Management Practices
Management practices that reduce stress and improve gut health may help reduce the incidence of ES [1, 9]. These include optimizing stocking density, ventilation, litter quality, and nutrition [1]. Avoiding factors that compromise intestinal barrier function, such as mycotoxins or poor feed quality, is also important [1].
Diagnostic and Control Decision Tree
The following Mermaid diagram outlines a decision tree for the diagnosis and control of enterococcal spondylitis in broiler flocks.
flowchart TD
A[Broiler flock with lameness and hock-sitting posture] --> B{Clinical examination and necropsy}
B --> C[Characteristic FTV lesion present?]

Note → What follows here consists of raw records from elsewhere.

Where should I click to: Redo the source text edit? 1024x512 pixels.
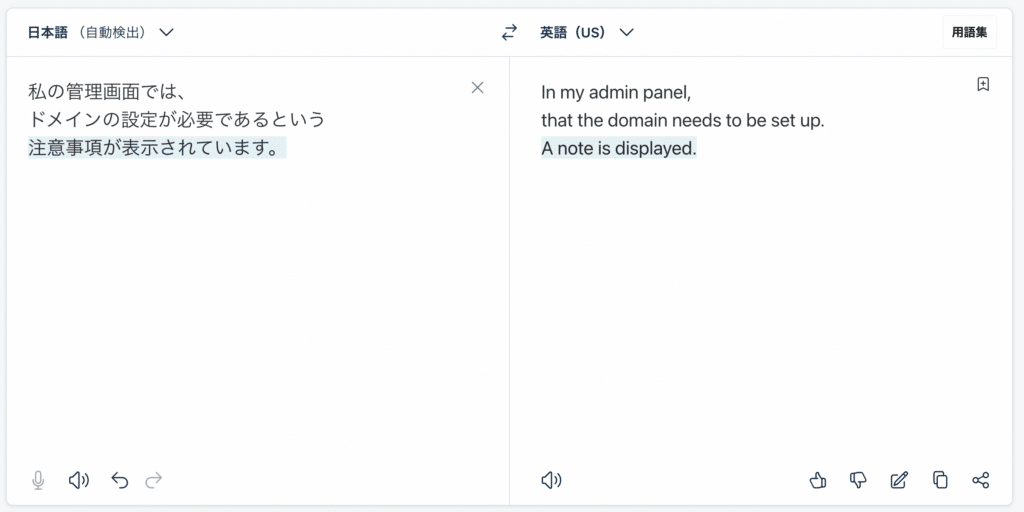click(154, 481)
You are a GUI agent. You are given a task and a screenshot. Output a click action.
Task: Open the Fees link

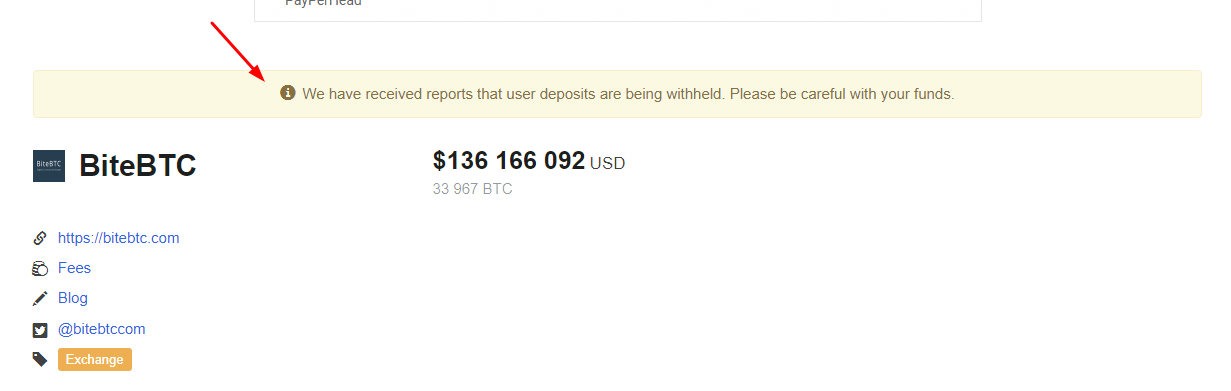(x=74, y=268)
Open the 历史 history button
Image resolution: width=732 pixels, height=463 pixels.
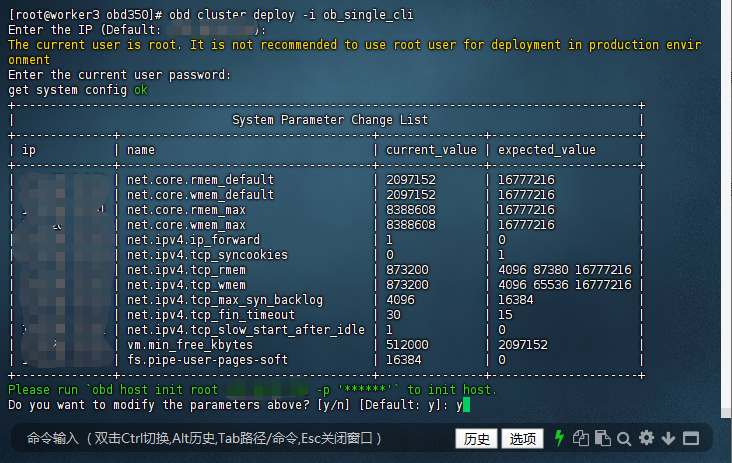click(x=477, y=439)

C -->|Yes| D[Collect FTV lesion, spleen, and bone marrow samples]
C -->|No| E[Consider other causes of lameness]
D --> F[Bacteriologic culture and MALDI-TOF MS or PCR identification]
F --> G{E. cecorum confirmed?}
G -->|Yes| H[Perform antimicrobial susceptibility testing]
G -->|No| I[Re-evaluate differential diagnoses]
H --> J{Resistance profile determined}
J --> K[Select targeted antimicrobial therapy if indicated]
K --> L[Implement biosecurity measures and management changes]
L --> M[Consider probiotic or feed additive interventions]
M --> N[Monitor flock for recurrence and adjust control plan]
Conclusion
Enterococcus cecorum is a significant emerging pathogen in broiler production, causing enterococcal spondylitis and vertebral osteomyelitis that result in substantial economic losses and welfare concerns [2, 1]. The pathogenesis involves intestinal colonization, translocation, bacteremia, and localization to the FTV [3, 9]. Diagnosis relies on clinical signs, gross pathology, bacteriologic culture, and molecular methods [14, 5]. Antimicrobial resistance, including resistance to linezolid, is an increasing problem that complicates treatment [16, 17]. Control requires an integrated approach combining biosecurity, antimicrobial stewardship, probiotics, and management practices that support gut health [21, 20, 1]. Further research is needed to develop effective vaccines and to understand the virulence mechanisms that distinguish pathogenic from commensal E. cecorum strains [7, 15, 9].